Comment les arguments en faveur du "non" se sont-ils imposés?
L’étude révèle plusieurs facteurs qui ont favorisé le "non" :
- le mécontentement social latent: A la base, il existait en juillet 2005 un mécontentement latent par rapport à la question sociale. Le chômage avait monté. Un discours alarmiste au sujet du déficit de l´Etat dominait la politique budgétaire. La concurrence frontalière et internationale était ressentie sur le marché du travail.
- les partis politiques qui défendaient le "oui" ne semblaient pas comprendre les préoccupation des citoyens : pour les partis politiques, les enjeux du référendum étaient des questions d’architecture institutionnelle de l’Europe, de paix, etc., pour les citoyens, le chômage, l’adhésion de la Turquie, l’euro et le renchérissement du coût de la vie, l’élargissement en général dominaient.
- les partis politiques avaient perdu le contrôle de l’agenda politique de la campagne: le Comité du "non" a repris très tôt des questions sociales; les partis politiques ont dû s’adapter tout au long de la campagne à l’agenda politique des "nonistes", sauf au cours des deux dernières semaines de la campagne.
- la campagne et les résultats des référendums en France et aux Pays Bas ont eu une influence sur le débat au Luxembourg : c’est surtout le débat et le vote en France qui ont profondément marqué le débat national.
- Autre élément : la dissidence au sein des partis. La discipline partisane des électeurs de partis n’a pas fonctionné chez les Verts et le POSL. Lesm électeurs de gauche ont voté "non" avec une connotation souverainiste. Pour les auteurs de l’étude, ce sont "le Premier ministre et son parti" qui, "dans un tel contexte ‘identitaire’ et ‘social’, en rejouant de nouveau à merveille la partition du ‘parti de l’Etat’, c’est-à-dire le détenteur du savoir sur la politique européenne et le défenseur des intérêts grand-ducaux en Europe, ont (..) assuré la victoire du ‘oui’ au sortir de la présidence du Conseil de l’Union européenne dans les deux dernières semaines de campagne."
Les déterminants du vote
Patrick Dumont a présenté la question des déterminants du vote. Une analyse multivariée portant sur 938 des 1001 répondants à l’enquête Eurobaromètre réalisée par TNS-ILRES pour la Commission européenne à la mi-juillet 2005 a permis à l’équipe d’identifier les facteurs qui ont influencé le choix entre le "oui" et le "non" en contrôlant l’effet de chacun des autres facteurs.

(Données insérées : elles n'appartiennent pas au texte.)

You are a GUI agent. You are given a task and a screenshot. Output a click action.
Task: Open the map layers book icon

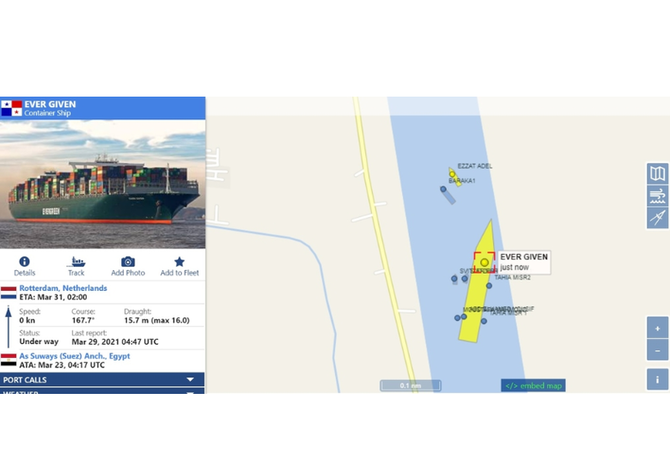point(658,173)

Le modèle global contient :
- 5 variables de type socio-démographique et socio-professionnel: sexe, âge, éducation, revenu et profession
- 5 variables d’attitudes des répondants: parti pour lequel le répondant voté aux européennes de 2004 ; élément- clé qui a déterminé le vote au référendum ; image des institutions européennes ; appartenance ou non-appartenance du Luxembourg à l’Union européenne ; l’information reçue sur les enjeux du référendum.
Résultats de cette analyse :
- Plus le répondant est âgé, plus il a un niveau élevé d’éducation, plus il a un haut revenu plus il avait de chances de voter "oui"; un jeune de 18-24 ans avait six fois plus de chances de voter « non » que les plus de 65 ans;
- Les ouvriers et les fonctionnaires avaient environ deux fois plus de chances de voter "non" que les inactifs ;
- Les répondants qui avaient voté ADR ou La Gauche aux élections européennes de 2004 avaient dix fois respectivement huit fois plus de chances de voter "non" que ceux qui avaient voté PCS ;
- Si l’élément-clef du vote du répondant était son opinion sur la Constitution, sur le camp du "non" ou sur la situation économique et sociale du Luxembourg, il avait plus de chances de voter "non" que s’il votait en fonction de son opinion sur l’UE en général;
- Ceux (rares…) qui critiquaient l’appartenance du pays à l’UE, qui avaient une mauvaise image des institutions européennes ou qui estimaient ne pas avoir été suffisamment informés sur les enjeux du référendum avaient plus de chances de voter « non » que ceux qui ne partageaient pas cette attitude.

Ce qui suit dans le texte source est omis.